Por Entre as Frestas
Maria Inez do Espírito Santo
Dificilmente eu poderia imaginar a possibilidade de considerar uma mesma coisa óbvia e ao sutil, simultaneamente. Mas é assim que defino o filme “Conversas com Meu Jardineiro”.
Sem dúvida trata-se de um roteiro aparentemente previsível. Mas, pensando agora, momentos depois de assisti-lo, eu diria que o enredo é tão fácil de prever como a seqüência natural da própria vida. É como se estivéssemos assistindo às cenas através da cerca de nosso jardim, ali, na casa do vizinho.
Aliás, é isso que o filme mostra: o tempo que passa, prenhe de possibilidades, mesmo quando tão limitado. Enfim, até aí tudo quase beirando o monótono e sem emoções extraordinárias. Diálogos de uma simplicidade quase tosca, não parecem necessitar de tão bons atores quanto são Daniel Auteuil e Jean Pierre Darroussin.
As locações também não se prodigalizam para chegar a extasiar ninguém. Afinal o campo é sempre belo para quem sabe olhar e, da cidade grande, o filme traz, tão somente, o cenário vulgar, detendo-se basicamente em cenas de interiores.

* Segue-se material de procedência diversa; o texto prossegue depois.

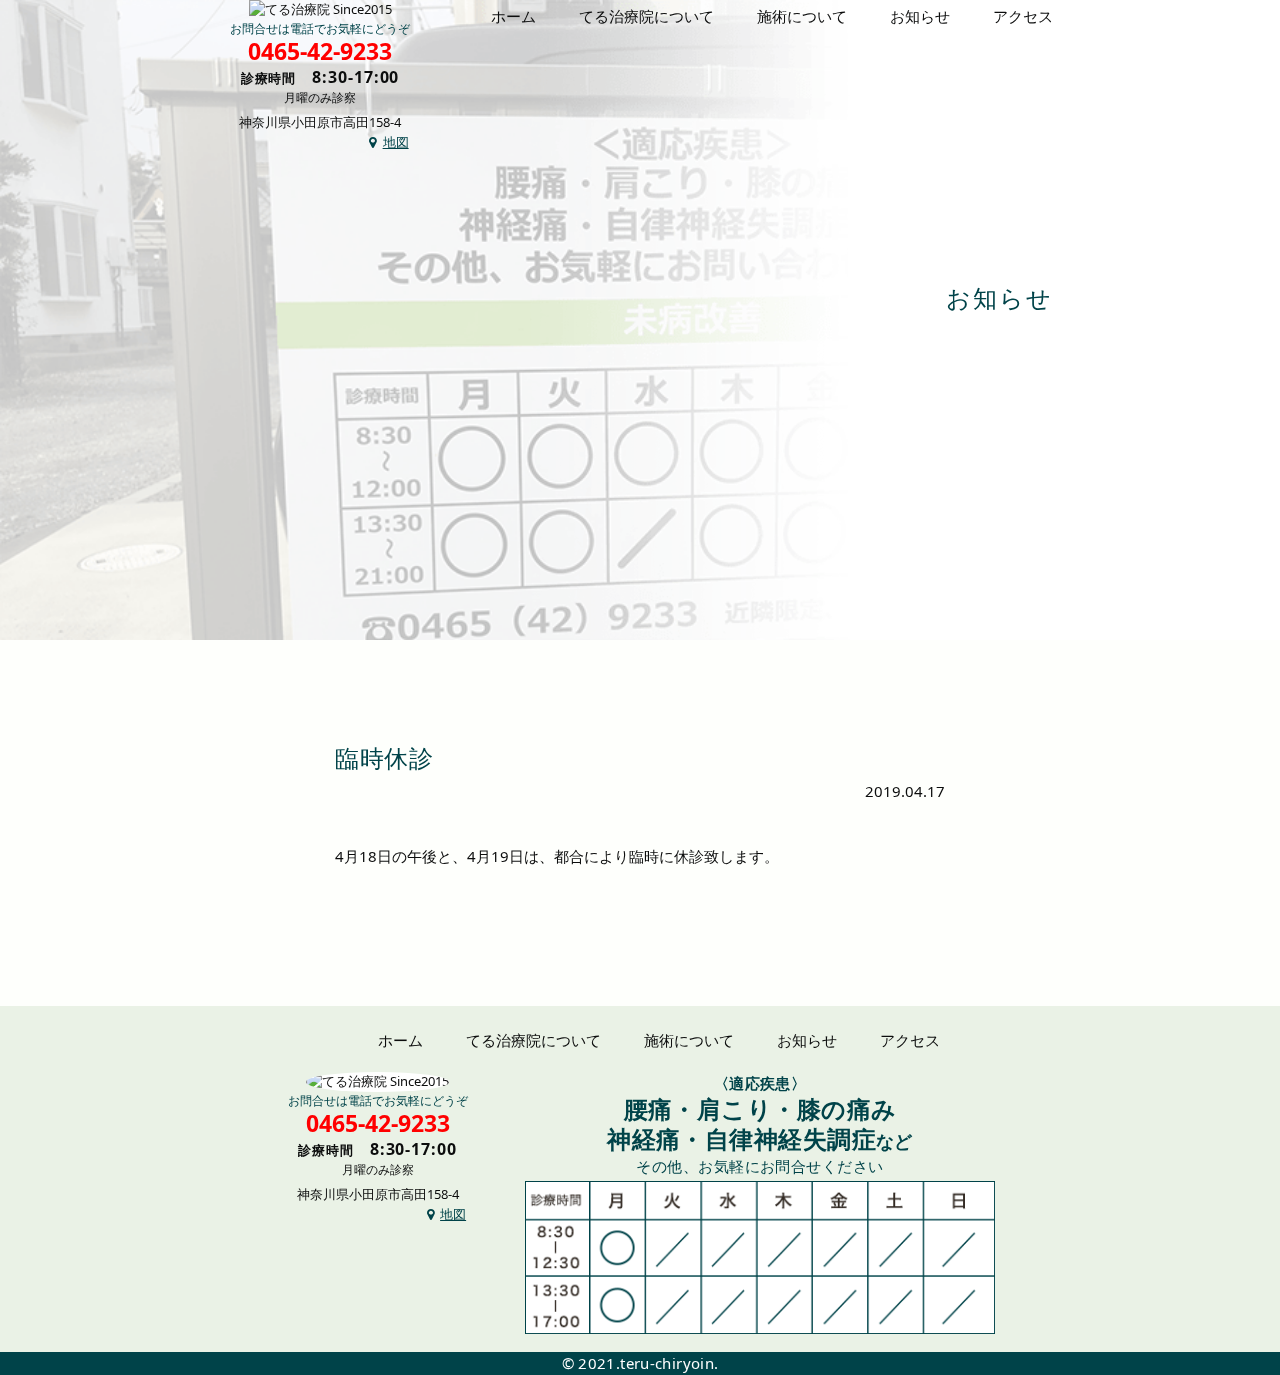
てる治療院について (646, 16)
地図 (396, 142)
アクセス (1023, 16)
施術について (802, 16)
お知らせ (920, 16)
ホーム (513, 16)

No entanto, quando se sai do cinema, muitas coisas que não foram ditas estão acordadas dentro da gente e, isso sim, é o que o faz muito especial.
Ouvir um homem dizer voluntariamente “a esposa” ao invés de “minha esposa”; ver outro refazer a horta da mãe morta, mesmo quando não pretende comer os produtos, ou replantar as roseiras que um dia foram símbolo para alguém amado; olhar o mar apenas, apenas olhar o mar; repetir a cada ano a mesma programação de lazer, sem precisar usar a novidade como aditivo para dar sentido ao passeio; parar o dia de trabalho no meio somente para dar uma boa notícia, mesmo a quem não se admira muito; reconhecer o olhar da morte e ir se “plantando”, pouco-a-pouco, num ensaio para a integração maior com a natureza são alguns dos sinais de um caminho que o filme traça com delicadeza capaz de conter a mais sutil das mensagens
Sob os pontos banais de um bordado comum, ressaltam matizes quase imperceptíveis, porém brilhantes, que vão desenhando, lentamente, aquilo que é essencial. Pois não é por acaso que o mesmo jardineiro que ensina que se deve ter sempre à mão uma faca e algum barbante para ocasiões difíceis, chama de emendar o movimento de duas pessoas em direção a reconstrução de uma relação amorosa.
“Conversas com Meu Jardineiro” é um convite a voltarmos o olhar para os detalhes mínimos. Talvez para que possamos soltar, todo dia, o peixe já pescado e vê-lo nadar, em liberdade, conservando sempre suas cores e forma mais belas em nossa lembrança, esse reservatório de sabedoria, continente das experiências já vividas.